IT TAKES A VILLAGE TO EDIT A MOVIE

JUST WHAT GOES ON BEHIND THE CLOSED DOORS OF THE EDITING SUITE?

Okay, maybe it doesn’t need a whole village, but it does take a team of some size to gather 40+ hours of filmed, unedited footage and shape it into a coherent, meaningful one hour documentary.  Just what happens when the excitement of filming ends, the cameras shut off and the material is shipped back to the edit suite?

STEP 1 – BACK IT UP! : Less and less is shot on tapes as more Directors of Photography make the switch to tapeless cameras. These cameras store all the digital media right onto cards or drives. So the first step is making  back-ups of all the shot material. Losing situations shot in a documentary situation is potentially disasterous for a production!

STEP 2 – SO MANY CAMERAS… : Bring in the Assistant Editor. He or she has the important job of transforming all the captured scenes into files the editing system can actually read.

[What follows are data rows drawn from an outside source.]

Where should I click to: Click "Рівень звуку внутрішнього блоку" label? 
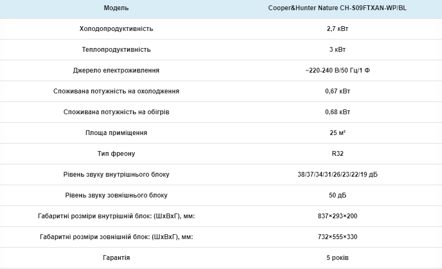click(x=117, y=175)
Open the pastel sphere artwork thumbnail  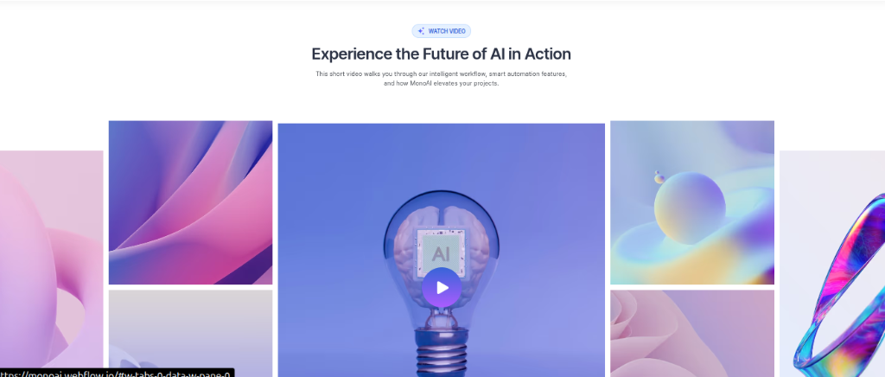click(x=692, y=202)
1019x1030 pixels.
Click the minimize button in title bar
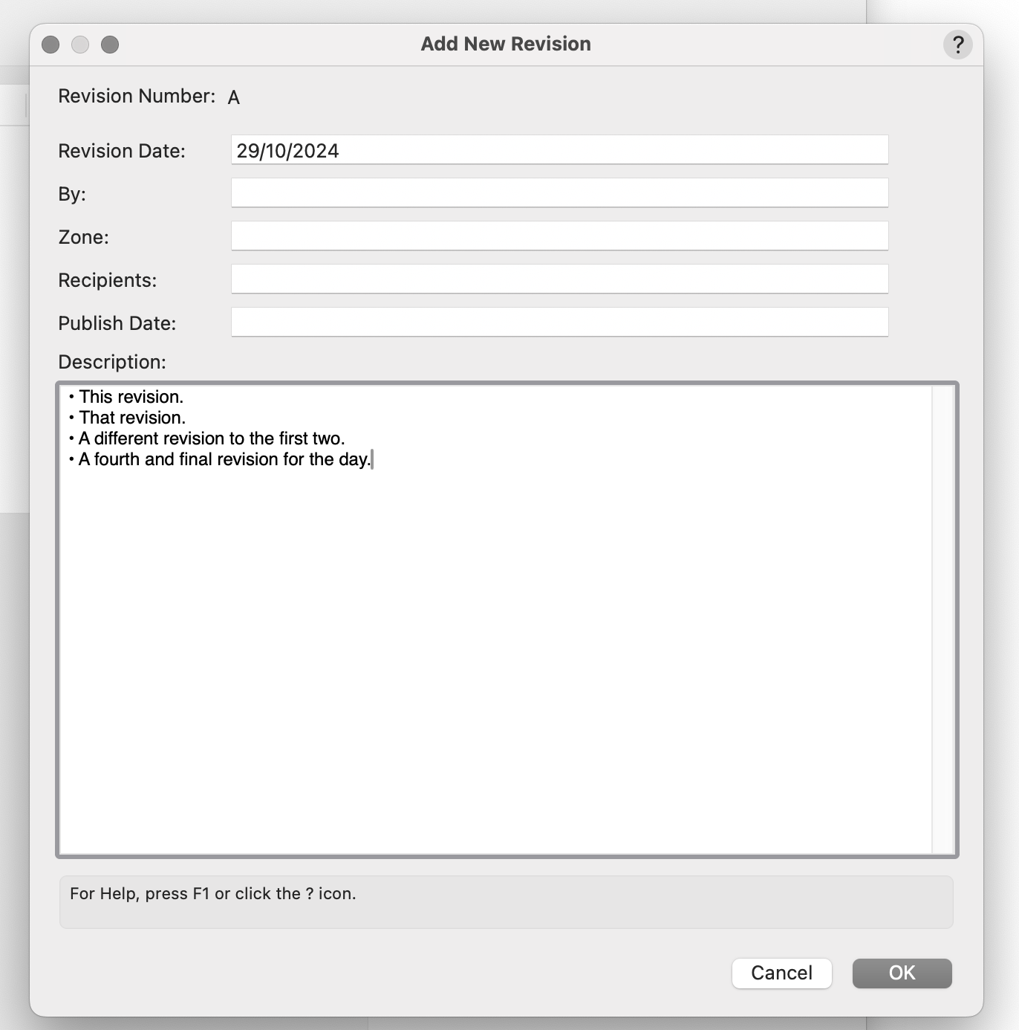click(x=80, y=45)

In our filming, we had four different camera people on two continents shooting with six different cameras. Then there was Vivian and Hubert’s own video camera. Some of these cameras were tapeless, some not and they each record and store media in slightly different ways, meaning 7 cameras = 7 x the headaches.  So Assistant Editor Stephanie Weimar and  post production supervisor David Oxilia discuss the options. He helps Steph deal with all the formatting issues now so we won’t run into major problems in the final (and very expensive) On-Line Edit Process because of improperly coded footage.   Picture Editor Catherine Legault, who just edited our documentary “A Modern Castle” for the Canadian Museum of Nature, also joins in to contribute her technical preferences.

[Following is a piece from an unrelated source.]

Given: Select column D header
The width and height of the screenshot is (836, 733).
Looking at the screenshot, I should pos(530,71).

STEP 3 – TRANSCODE & SORT : With everyone understanding the technical challenges, Steph can get to work. She transcodes all the different footage and enters it into our AVID editing system. Her work flow includes sorting all the clips into ‘bins’ (a throwback term to the 16 and 35 mm film days when editors actually had physical hooks and bins where they hung and stored the shots on film strips, scene by scene).  

She organizes the digital shots into virtual bins that are then named and numbered so the editor, Catherine Legault, can easily recognize them.

STEP 4: SPECIAL TREATMENT FOR THE CHINESE FOOTAGE: When Vivian visited her orphanage, when she spent days with another adopted girl named Shumin and her family, when she interviewed a young woman who grew up in the orphanage- all these moments were recorded in Mandarin.   But the editing is happening in Montreal, Canada with an English speaking team. So a translator needs to watch the Chinese footage and simultaneously translate what is being said into English into a microphone and record this audio file. The translator then gives this narration to Steph as a Quicktime reference file. Steph will join the Quicktime with the translation audio track while putting it into the AVID.   Then the Quicktime movies of the translated voice over footage and all the original English sequences are sent to…

STEP 5 – THE TRANSCRIBERS: These patient people have the painstaking job of watching all the material and noting what happens on screen, sometimes shot by shot, and even frame by frame. Steph creates Quicktime Movie files of all the material and either burn these to DVDs or emails them. The transcribers watch and take note of it all. If Vivian and Hubert pack their bags, they write that information down along with the time code so the director and editor can easily locate the material later.

If Vivian and Hubert have an important conversation while they’re packing, the transcribers write the dialogue down,  word for word. Generally, each one hour tapes takes about 3 hours to transcribe. Once all the material is logged and in the cases of interviews, transcribed, the material is ready for…

STEP 6 – THE SCRIPT WRITING: A documentary with a script?! This process is absolutely necessary, unless you have money and time to burn experimenting for months with how to cut together the scenes literally hundreds of ways.  We, like most filmmakers don’t, so Director Maureen Marovitch will sit down with all the footage and all the transcripts and create a PAPER EDIT. Basically, this is a paper script of all the shots, scenes and best audio clips in the order she thinks works best for a FIRST ASSEMBLY.

STEP 7 – BACK TO THE EDITORS: The Assistant Editor or in some cases, the Editor, can now take the First Paper Edit directions and put  together the First Assembly. This cut is typically 2-3 times longer than the actual finished film will be. But it’s a start!  Our edit is slated to begin Monday, October 19th!